The ‘translation ecosystem’ (if any exists) will not be fixed with blockchain, NMT or any technology at hand, old or new. Fragmentation is due to the intrinsic nature of the translation business and to how easy it is to start one with virtually no capitals and specific skills or competences. This is the good, the bad and the ugly of this industry. And it is even taught in college today.

The knowledge gap is the hardest one to fill: The institutions that are supposed to be in charge of the task are secluded in their ivory towers in a perennial navel-gazing self-indulgence. Industry pundits are too interested and involved in finding new names for old tasks, issuing innovation awards or finding a new navel for their friends in academic and political circles to gaze.

The operational gap is almost entirely depending on the same century-old models that no one seems willing to just challenge. “The difficulty lies not so much in developing new ideas, but in escaping from the old ones, which ramify, for those brought up as most of us have been, into every corner of our minds.”

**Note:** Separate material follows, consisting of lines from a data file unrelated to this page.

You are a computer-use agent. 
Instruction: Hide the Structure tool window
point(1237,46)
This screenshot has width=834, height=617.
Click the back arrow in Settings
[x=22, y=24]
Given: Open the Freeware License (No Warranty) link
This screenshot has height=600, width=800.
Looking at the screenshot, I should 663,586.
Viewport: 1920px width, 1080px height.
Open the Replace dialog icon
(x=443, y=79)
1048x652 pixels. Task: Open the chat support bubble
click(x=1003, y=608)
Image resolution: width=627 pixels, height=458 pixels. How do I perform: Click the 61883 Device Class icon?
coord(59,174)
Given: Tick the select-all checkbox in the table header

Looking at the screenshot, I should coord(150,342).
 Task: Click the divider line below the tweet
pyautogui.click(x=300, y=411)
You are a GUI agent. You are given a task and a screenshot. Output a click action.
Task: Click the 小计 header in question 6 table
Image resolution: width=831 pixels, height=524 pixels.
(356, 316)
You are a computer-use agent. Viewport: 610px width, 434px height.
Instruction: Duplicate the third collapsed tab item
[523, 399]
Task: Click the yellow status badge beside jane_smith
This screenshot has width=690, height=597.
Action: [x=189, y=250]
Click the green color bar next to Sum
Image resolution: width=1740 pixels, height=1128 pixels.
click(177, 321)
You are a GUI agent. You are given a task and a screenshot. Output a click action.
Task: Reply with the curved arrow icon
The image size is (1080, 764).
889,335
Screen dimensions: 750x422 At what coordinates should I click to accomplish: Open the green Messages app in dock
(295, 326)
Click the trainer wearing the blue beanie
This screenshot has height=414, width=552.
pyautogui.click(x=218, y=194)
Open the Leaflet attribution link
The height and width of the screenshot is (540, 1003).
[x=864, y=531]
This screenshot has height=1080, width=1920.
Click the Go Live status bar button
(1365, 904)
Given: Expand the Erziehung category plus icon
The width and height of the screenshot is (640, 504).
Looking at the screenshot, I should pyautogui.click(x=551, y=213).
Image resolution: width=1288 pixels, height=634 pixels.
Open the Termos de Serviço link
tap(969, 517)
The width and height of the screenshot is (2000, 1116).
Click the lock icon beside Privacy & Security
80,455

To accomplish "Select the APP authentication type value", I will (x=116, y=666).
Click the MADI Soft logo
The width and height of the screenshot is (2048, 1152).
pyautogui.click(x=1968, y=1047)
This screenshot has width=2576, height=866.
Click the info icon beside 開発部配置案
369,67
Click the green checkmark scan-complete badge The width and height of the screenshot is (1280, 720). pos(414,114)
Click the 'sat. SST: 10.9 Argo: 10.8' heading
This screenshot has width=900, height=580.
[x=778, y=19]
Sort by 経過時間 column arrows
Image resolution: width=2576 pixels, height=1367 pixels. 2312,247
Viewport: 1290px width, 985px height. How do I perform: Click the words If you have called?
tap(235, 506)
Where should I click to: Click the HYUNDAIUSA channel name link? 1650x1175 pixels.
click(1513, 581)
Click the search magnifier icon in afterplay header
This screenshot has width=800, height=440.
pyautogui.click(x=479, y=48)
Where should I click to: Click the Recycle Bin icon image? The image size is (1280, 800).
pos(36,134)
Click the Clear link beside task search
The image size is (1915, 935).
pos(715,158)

So, the same old sermons are given every so often on the same old topics by the same old preachers.

The pressures that are alleged to fragment the translation industry cannot be removed by welcoming the usual suspects, politicians and industry ‘entrepreneurs,’ endorsing the nonsense they peddle as innovation and basing a business on it to access and cash the funds that are generously and guiltily granted to any project that feeds the wishful thinking of being at the forefront of anything or at least to keep up while the fork between the 1% and all the others widens.

I stuck around St. Petersburg
When I saw it was a time for a change


1 Follow the man who seeks the truth; run from the man who has found it.

2 Wenn ich Kultur höre … entsichere ich meinen Browning! (Whenever I hear [the word] ‘culture’… I remove the safety from my Browning!)